In July it was very hot, it was our first race back. As a driver you’d done your physical fitness and your training, but as we always say, there’s really nothing like actually driving the real thing. That was clearly a very difficult event! But this is still going to be a huge challenge for every one of us.”

One of the reasons that the July race was made so physically demanding was the new cockpit aeroscreen which limited the cooling air flowing to the driver. The October race might not pose that particular problem. As well as cooler temperatures, the screen has been developed to improve cooling, but there is, of course, a higher chance of rain.

So far, Rahal has only briefly experienced wet conditions with the aeroscreen at Mid-Ohio in qualifying. “It’s a challenge,” he says. “It is strange being in an open cockpit car, but you’re not really getting wet. There’s also not much you can do.
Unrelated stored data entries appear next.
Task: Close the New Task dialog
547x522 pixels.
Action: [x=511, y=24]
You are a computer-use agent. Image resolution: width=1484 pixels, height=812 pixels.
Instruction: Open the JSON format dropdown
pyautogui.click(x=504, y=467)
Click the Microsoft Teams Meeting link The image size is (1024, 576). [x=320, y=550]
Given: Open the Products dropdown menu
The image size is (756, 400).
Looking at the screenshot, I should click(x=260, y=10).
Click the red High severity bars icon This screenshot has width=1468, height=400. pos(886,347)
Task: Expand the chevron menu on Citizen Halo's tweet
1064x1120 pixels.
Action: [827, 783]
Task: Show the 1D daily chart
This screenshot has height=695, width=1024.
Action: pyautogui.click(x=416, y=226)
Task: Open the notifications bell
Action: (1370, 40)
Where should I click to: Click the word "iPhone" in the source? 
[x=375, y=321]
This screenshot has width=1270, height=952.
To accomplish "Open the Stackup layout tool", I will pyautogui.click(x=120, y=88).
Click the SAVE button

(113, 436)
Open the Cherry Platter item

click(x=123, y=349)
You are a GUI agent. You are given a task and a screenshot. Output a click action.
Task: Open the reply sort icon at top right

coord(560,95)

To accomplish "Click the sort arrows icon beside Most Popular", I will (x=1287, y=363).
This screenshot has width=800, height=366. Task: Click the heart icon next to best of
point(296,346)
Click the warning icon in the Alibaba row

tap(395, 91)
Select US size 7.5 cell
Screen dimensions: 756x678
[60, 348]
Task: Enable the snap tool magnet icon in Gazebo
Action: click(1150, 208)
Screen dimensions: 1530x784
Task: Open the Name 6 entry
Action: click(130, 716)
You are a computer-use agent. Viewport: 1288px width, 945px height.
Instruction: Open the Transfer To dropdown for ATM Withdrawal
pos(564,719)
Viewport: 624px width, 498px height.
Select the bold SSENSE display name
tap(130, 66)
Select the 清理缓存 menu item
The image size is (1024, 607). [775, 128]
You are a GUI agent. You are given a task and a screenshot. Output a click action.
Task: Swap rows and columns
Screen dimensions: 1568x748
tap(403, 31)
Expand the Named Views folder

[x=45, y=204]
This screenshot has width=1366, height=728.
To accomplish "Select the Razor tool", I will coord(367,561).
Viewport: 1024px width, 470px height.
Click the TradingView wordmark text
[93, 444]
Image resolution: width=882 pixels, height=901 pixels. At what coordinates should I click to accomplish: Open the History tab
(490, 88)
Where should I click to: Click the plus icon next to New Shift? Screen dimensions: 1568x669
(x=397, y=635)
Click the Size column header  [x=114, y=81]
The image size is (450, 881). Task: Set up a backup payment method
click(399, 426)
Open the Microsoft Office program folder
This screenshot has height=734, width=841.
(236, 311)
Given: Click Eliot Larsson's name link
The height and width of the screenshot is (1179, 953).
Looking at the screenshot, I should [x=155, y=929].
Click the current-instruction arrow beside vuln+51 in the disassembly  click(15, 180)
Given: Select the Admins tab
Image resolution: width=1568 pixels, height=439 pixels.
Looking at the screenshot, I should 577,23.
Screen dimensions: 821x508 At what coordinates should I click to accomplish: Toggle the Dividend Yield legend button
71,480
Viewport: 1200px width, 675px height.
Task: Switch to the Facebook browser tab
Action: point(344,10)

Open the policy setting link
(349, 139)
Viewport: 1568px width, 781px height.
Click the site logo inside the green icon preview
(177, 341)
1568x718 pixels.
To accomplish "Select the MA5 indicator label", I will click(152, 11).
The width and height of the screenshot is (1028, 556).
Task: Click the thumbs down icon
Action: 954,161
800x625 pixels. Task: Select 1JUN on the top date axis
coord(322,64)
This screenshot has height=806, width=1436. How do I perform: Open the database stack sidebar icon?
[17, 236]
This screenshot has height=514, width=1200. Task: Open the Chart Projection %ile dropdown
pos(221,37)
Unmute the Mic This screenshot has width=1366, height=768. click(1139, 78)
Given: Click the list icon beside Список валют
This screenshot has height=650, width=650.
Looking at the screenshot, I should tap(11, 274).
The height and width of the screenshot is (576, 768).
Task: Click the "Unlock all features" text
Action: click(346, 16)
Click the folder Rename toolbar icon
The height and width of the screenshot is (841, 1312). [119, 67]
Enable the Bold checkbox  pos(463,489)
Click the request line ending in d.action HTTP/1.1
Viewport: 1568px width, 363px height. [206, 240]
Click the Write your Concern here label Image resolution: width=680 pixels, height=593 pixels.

The screen won’t get fogged ever, but it does get the residue from the road and everything else on the windscreen and that can make it a little bit of a challenge. You can’t do anything in that case – you can’t reach the windscreen to wipe it off! But again, I embrace it and it’s the same for everybody. We’ve just got to go out there and figure out how to make it work.”

This will be the fifth double-header of the 2020 season after the road course events at Road America, and Rahal’s home track Mid-Ohio, and the ovals at Iowa and St Louis.

“The double headers are pretty demanding,” Rahal says. “However I think everyone is now up to the challenge. We’ve all been driving a lot this year now, so I think that everybody is prepared for what’s to come at Indy. Once we got back going and got into a rhythm of things it’s been a pretty consistent run at all the races from a physical standpoint for all the drivers, so I don’t anticipate it being as difficult as the first time around. Then again, having two of them… It’s like Mid-Ohio. If you had just the one race, it’s fine. But race two… It was everything you could do to get to the stripe at the finish! I think that will be the case at Indy as well.”